The Ninja Turtle passed the mid-point time check and clocked in at 2h 13m 29s, ranking 164 overall. By the time she’d crossed the finish line, she’d finished the race in 4h 11m 3s, and moved up to 134 of 211 finishers. It was a pleasant surprise too, to discover that she ranked 10th among the women (29 finished), and 4th in her age group category (11 finished). Perhaps they’re not terribly impressive results to some, given the size of the competition, and frankly, the Turtle didn’t care. She was simply glad to receive some post-race TLC from a couple of amazing volunteer physiotherapists. She also enjoyed the chance to socialise with some of the other runners (they saw Asterix, a Roman soldier, and here the Turtle poses with Getafix), and quite possibly the reincarnation of Vercingetorix himself! Guilhem had run the race twice before, and this hardcore young man is the face of Alesia Trail. That’s him on the poster! He also did spectacularly well, coming in 10th overall in the 51km. And he’s only 22…
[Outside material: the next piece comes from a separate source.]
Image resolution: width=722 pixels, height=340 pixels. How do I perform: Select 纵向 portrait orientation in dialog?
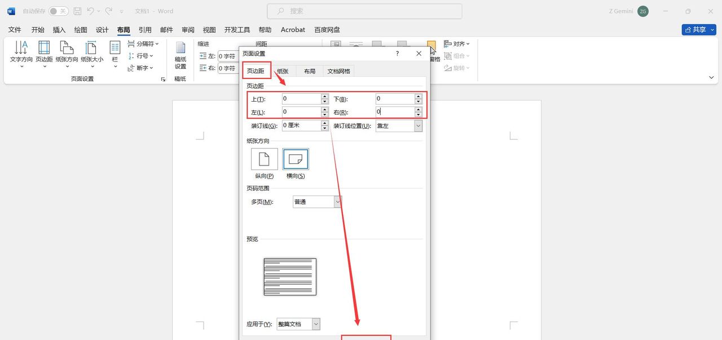pos(263,159)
Overall, it’s been a great race season, filled with extreme experiences, new PRs, personal growth and above all, the chance to celebrate the love of running.

The Turtle has no doubt that 2016 will bring more racing fun and adventure, but for the moment, she is ready to hang up her running shoes for a few weeks, for she has earned a much deserved rest.

The happy end to a chapter.

The happy end to a chapter.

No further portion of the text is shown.